In this later novel (1939) George Bowling is a fat, forty something insurance salesman, trapped in a loveless marriage and yearning for the freedom of his bucolic boyhood of Edwardian England. The nostalgia is suffocating - I was reminded irresistibly of Peter Kay in some of the riffs on how boiled sweets were better before the War. The first person narrator insists he is not deliberately romanticising his past, and acknowledges there were many things wrong with pre-War England, but the overall impression is that the modern world is rotten with commercialism, population growth, and a lack of freedom. There are some vivid images to illustrate this, not least a sausage that tastes of fish. All highly clichéd - all of our boyhood summers were sunnier, all our food tasted more of itself, everything was less hurried and less threatening. As boys of course we could take pleasure from simple things that as older men we are bored with.
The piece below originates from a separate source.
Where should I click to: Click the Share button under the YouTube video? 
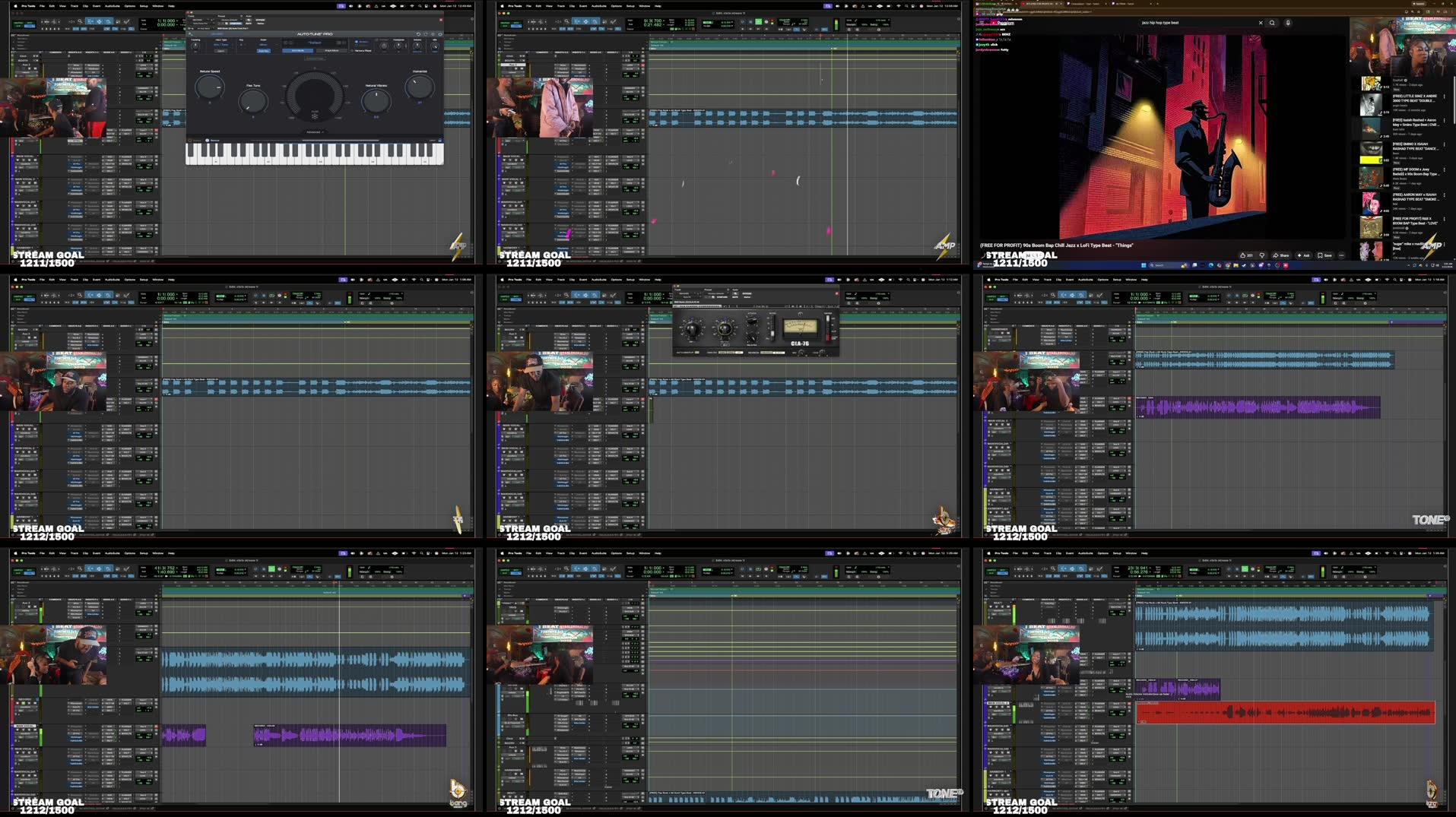pos(1283,255)
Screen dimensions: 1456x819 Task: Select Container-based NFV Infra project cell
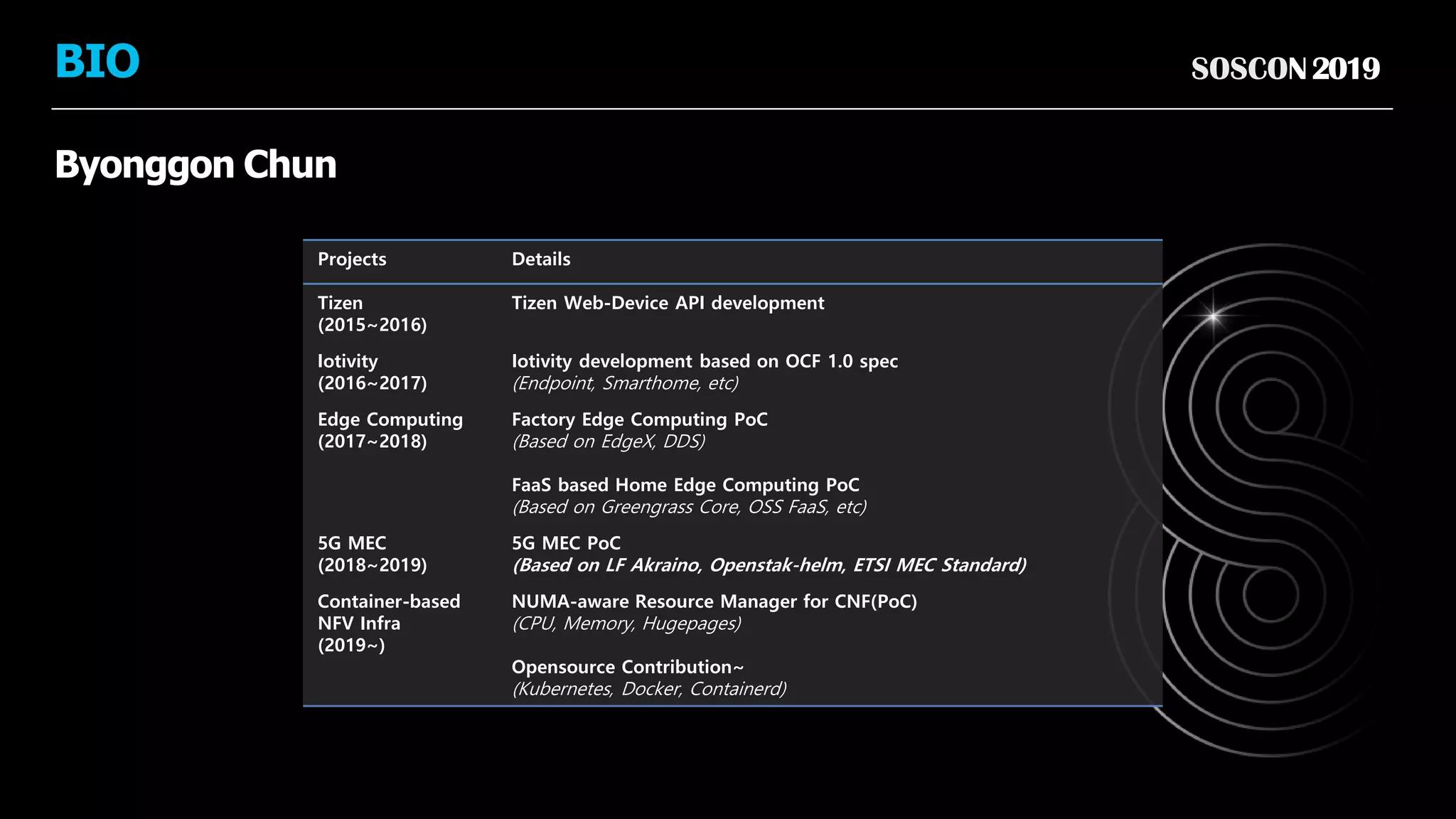388,623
But Bowling's ennui is much more deep rooted that this. He loathes his wife, barely tolerates his kids, and can find no pleasure in every day life. He is trapped, and looming over everything else is the threat of war. He is not particularly frightened of the coming war, but what he dreads even more is the post-war world, which he expects will be totalitarian. Here there are some strong echoes of 1984, with the boot stamping on the human face, forever, being foreshadowed by Bowling's visions of post war society.
Orwell was a socialist, a member of the left wing Independent Labour Party, and had recently risked his life in the Spanish Civil War. But none of this political perspective appears in this novel. While Bowling fears the future, there is no suggestion anywhere that there is anything he or anyone else can do to control or affect it. There are some Communist and a trotyskist characters who make a very brief appearance in the novel, but they are dismissed as "People's Front of Judea" figures. The Labour Party figure in the same scene is passed over without any suggestion that he, or what he represents ie working people getting together and trying to improve things is in any way a solution to the problems he identifies in society. There is an apolitical pessimism that sits strangely with what we know about Orwell's politics - does this reflect some kind of personal despair with the way of the world - a giving up almost?
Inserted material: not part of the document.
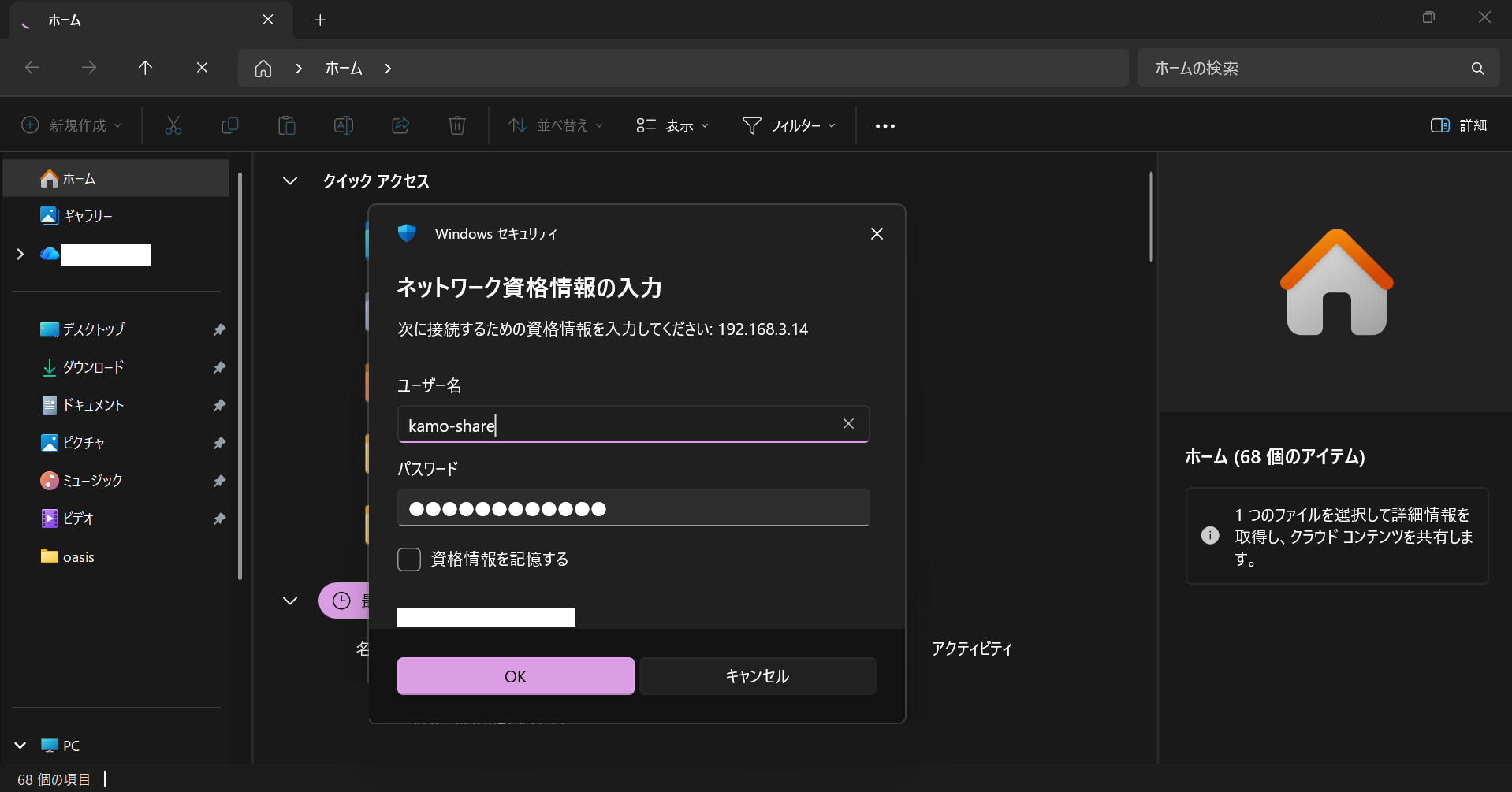
Task: Open the Share icon
Action: pyautogui.click(x=400, y=125)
Orwell mines his journalism heavily in this novel, which adds to the suggestion that it was something written to generate funds rather than a work of inspiration. All through I kept getting echoes of other things he had written elsewhere (eg Bowling's thoughts on urban myths, swans breaking your legs, etc). The novel spends about half of the narrative reminiscing on Bowling's boyhood, and after a quick scene of domestic unhappiness he goes to try to rediscover his childhood haunts, and is inevitably disappointed.
All this is formulaic stuff. The plot device at the end of the novel, in which Bowling hears a radio SOS (do they still have them now?) and thinks it is for him, when it is not, followed swiftly by the accidental bombing of Little Binfield, a not so subtle pre-figuring of the war to come, is clumsy in the extreme. I must say however that my memories of some of the scenes, as well as the overall storyline of the novel, stayed with me strongly over 30+ years from first reading, so there must be more to it than I have given credit thus far.
If you want to be an Orwell completist, try this - it won't divert you for long. But for coherent political analysis stick to the journalism.